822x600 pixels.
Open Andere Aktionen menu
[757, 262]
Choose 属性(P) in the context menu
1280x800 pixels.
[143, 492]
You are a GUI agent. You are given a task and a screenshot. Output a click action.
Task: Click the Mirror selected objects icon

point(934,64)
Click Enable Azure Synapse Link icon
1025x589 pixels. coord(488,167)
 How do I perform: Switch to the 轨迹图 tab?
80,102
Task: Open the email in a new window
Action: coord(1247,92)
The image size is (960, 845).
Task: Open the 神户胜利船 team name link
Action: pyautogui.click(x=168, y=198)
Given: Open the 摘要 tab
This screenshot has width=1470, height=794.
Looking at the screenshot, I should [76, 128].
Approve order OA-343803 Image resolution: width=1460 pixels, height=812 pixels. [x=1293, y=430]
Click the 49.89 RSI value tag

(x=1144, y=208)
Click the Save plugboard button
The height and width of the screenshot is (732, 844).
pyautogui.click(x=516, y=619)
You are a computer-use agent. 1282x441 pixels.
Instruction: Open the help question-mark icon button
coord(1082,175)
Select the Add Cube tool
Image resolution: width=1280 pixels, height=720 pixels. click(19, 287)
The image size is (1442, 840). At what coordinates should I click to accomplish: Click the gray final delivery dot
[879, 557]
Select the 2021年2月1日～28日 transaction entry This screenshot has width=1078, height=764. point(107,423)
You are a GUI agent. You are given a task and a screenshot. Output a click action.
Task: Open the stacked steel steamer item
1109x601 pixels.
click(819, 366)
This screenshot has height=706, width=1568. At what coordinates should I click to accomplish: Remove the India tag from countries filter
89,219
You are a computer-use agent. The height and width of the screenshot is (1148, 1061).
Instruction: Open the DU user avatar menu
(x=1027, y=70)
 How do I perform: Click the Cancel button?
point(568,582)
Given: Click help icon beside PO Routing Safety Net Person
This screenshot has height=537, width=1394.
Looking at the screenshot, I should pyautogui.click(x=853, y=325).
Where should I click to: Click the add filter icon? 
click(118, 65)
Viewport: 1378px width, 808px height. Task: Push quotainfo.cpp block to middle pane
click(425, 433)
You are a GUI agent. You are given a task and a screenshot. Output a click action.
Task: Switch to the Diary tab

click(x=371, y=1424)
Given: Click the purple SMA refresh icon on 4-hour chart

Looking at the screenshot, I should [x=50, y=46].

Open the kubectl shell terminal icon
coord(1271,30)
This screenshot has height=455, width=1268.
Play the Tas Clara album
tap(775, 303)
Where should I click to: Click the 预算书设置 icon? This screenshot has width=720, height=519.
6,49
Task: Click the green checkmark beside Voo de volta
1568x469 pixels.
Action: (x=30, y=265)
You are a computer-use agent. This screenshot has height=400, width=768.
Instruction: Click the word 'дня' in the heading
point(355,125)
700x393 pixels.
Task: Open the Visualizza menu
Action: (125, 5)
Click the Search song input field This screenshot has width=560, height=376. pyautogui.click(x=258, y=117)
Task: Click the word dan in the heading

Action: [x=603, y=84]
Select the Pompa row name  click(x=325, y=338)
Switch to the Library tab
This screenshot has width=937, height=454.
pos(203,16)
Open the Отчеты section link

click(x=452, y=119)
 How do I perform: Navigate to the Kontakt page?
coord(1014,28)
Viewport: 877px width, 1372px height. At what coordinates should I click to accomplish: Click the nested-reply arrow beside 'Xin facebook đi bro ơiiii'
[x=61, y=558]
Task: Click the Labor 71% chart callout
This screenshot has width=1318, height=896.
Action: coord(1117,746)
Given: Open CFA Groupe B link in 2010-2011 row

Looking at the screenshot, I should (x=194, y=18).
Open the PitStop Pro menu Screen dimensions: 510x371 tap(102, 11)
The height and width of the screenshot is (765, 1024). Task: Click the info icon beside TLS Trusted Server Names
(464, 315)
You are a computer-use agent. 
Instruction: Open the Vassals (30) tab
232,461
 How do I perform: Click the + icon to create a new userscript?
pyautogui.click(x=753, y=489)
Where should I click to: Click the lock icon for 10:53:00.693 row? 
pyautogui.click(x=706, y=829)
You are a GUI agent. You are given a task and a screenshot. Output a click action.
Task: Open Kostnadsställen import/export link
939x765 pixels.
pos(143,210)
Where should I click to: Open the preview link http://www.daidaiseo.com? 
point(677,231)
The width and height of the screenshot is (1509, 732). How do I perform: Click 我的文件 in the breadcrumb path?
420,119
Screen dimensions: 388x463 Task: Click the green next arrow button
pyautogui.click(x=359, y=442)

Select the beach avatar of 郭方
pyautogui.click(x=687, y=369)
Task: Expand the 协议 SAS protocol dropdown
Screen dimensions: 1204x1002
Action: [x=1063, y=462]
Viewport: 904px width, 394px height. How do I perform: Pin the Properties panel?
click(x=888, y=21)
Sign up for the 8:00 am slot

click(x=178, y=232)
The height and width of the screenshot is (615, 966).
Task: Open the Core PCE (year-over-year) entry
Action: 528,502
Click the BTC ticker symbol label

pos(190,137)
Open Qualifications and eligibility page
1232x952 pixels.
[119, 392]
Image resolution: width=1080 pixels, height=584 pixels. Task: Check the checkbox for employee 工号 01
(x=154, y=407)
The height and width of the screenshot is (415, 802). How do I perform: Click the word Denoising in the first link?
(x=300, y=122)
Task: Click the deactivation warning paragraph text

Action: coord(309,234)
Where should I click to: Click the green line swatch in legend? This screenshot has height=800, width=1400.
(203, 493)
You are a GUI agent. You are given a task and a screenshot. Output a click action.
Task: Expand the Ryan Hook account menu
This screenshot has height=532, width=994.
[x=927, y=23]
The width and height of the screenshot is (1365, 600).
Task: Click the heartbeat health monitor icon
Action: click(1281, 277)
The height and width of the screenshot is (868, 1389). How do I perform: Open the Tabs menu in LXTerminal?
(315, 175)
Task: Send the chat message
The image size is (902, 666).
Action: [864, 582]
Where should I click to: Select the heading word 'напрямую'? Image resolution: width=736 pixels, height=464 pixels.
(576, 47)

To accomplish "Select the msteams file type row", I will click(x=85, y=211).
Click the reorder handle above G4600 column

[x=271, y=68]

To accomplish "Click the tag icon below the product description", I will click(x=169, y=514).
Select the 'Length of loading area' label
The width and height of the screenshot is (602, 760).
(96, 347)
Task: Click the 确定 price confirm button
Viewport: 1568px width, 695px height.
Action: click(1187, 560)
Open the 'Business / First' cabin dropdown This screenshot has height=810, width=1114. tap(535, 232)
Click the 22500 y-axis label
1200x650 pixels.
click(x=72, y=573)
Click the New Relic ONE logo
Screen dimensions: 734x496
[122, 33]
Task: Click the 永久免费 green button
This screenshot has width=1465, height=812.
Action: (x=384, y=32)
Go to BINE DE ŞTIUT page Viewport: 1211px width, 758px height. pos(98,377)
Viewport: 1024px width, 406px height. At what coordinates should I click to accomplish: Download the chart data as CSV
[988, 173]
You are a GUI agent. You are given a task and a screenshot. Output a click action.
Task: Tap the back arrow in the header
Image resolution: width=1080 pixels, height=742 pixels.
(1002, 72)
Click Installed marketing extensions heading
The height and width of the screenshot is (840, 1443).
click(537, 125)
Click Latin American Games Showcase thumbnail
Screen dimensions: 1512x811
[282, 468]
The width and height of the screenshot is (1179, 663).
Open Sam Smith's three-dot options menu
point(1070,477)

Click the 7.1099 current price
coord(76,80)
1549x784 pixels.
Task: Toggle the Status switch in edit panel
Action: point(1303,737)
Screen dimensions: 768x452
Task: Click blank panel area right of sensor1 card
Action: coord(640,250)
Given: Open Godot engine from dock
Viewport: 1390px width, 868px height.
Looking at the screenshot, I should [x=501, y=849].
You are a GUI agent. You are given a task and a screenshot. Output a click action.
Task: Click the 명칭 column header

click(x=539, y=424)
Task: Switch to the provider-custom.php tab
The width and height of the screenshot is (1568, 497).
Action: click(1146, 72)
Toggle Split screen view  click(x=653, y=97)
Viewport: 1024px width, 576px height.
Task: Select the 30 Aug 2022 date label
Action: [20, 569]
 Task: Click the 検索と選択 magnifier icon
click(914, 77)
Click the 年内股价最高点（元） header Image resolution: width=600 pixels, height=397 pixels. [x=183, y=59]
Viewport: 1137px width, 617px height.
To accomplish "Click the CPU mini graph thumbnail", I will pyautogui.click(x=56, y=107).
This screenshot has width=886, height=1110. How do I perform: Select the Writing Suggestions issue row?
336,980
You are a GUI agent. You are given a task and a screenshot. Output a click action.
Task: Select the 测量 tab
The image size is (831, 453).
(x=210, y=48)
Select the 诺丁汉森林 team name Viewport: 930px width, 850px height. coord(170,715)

+++++

Copy each line of the preceding data that contains the string "Expand".

■ ANSWER SECTION:
Task: Expand the 协议 SAS protocol dropdown
Task: Expand the Ryan Hook account menu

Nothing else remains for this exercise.